Top of Supplied records
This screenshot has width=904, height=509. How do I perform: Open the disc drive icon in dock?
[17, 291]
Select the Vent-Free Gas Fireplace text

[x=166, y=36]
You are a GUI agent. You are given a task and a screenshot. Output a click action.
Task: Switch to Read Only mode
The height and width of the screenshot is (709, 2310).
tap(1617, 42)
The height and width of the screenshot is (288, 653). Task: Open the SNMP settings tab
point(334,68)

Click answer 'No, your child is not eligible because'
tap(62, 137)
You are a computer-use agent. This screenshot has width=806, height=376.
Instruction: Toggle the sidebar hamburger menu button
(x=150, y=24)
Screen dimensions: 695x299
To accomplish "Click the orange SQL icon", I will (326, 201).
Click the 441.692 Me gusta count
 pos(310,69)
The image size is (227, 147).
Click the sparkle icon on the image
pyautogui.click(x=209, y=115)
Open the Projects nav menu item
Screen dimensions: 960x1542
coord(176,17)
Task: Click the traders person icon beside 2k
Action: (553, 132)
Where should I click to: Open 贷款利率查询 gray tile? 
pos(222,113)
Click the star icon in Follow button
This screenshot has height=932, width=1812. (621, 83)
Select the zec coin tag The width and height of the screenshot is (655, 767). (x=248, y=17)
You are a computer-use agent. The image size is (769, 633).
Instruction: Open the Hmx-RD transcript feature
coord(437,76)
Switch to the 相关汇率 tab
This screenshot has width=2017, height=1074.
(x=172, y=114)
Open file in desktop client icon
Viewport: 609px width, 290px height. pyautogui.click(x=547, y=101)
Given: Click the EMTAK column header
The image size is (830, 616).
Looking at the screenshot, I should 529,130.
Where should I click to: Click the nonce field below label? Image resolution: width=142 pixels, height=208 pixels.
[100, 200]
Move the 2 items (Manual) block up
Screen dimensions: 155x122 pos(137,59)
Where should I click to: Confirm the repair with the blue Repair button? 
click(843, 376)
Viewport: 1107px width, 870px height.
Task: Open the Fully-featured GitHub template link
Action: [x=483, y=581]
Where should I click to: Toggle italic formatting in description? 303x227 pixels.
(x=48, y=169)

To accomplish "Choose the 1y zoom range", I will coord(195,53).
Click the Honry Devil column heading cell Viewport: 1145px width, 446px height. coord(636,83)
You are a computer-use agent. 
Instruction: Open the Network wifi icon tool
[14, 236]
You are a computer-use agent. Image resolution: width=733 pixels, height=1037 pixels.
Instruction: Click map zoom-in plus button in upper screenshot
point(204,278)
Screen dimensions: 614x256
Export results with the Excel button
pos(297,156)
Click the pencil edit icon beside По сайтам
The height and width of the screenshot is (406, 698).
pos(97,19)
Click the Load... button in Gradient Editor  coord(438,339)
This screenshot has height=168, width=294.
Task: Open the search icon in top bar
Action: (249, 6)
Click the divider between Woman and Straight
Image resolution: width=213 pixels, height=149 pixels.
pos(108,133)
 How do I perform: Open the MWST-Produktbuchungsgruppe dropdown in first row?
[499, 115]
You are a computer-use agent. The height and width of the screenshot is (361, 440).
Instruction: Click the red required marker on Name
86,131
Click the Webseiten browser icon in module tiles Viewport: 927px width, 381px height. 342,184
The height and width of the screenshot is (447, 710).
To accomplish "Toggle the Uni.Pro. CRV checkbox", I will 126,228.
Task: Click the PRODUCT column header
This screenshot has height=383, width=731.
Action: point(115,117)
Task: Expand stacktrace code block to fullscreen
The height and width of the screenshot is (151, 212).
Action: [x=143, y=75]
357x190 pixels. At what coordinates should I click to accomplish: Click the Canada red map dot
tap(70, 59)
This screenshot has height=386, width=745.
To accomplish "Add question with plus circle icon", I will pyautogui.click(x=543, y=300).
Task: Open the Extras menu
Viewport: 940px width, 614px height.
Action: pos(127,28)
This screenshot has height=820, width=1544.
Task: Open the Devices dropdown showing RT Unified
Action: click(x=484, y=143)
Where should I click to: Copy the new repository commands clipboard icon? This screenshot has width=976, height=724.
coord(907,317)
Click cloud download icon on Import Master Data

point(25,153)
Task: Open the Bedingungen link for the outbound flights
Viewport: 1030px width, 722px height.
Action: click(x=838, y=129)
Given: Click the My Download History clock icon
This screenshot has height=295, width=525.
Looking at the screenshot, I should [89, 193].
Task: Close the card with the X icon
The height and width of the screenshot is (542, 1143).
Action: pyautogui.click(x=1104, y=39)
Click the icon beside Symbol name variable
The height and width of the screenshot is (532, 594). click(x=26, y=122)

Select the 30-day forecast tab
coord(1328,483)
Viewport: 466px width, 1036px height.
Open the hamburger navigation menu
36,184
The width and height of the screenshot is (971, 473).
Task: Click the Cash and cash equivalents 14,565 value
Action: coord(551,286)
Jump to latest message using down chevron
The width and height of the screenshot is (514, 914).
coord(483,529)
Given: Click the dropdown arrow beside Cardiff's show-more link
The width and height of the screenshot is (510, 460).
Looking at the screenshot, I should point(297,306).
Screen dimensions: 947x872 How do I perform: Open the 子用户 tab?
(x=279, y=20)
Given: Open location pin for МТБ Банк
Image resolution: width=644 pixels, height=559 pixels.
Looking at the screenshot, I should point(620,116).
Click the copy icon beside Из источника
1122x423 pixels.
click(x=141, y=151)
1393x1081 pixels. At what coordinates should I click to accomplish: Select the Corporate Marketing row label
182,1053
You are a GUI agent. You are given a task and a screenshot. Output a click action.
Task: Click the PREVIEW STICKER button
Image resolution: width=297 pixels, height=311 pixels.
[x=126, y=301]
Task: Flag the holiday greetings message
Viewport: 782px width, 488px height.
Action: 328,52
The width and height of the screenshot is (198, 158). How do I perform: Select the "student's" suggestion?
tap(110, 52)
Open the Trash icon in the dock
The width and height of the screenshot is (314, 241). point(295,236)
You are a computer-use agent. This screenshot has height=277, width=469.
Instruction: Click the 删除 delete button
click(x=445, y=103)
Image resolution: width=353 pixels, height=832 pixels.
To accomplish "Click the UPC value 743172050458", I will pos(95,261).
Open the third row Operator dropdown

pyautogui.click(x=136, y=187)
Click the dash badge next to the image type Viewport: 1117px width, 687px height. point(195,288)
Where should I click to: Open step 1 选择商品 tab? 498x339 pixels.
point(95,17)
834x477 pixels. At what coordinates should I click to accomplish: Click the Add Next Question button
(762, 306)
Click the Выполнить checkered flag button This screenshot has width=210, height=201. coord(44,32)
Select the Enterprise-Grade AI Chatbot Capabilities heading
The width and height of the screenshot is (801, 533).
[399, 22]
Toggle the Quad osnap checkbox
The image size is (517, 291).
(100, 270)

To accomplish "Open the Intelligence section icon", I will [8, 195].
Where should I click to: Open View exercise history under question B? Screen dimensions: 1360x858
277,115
Bottom of Supplied records
* _Task to complete_: Begin with the line above that has "Click the sparkle icon on the image" and continue through the line that has "You are a computer-use agent. The image", setting each one down exactly. Stop there.

* _Task solution_:
Click the sparkle icon on the image
pyautogui.click(x=209, y=115)
Open the Projects nav menu item
Screen dimensions: 960x1542
coord(176,17)
Task: Click the traders person icon beside 2k
Action: (553, 132)
Where should I click to: Open 贷款利率查询 gray tile? 
pos(222,113)
Click the star icon in Follow button
This screenshot has height=932, width=1812. (621, 83)
Select the zec coin tag The width and height of the screenshot is (655, 767). (x=248, y=17)
You are a computer-use agent. The image size is (769, 633).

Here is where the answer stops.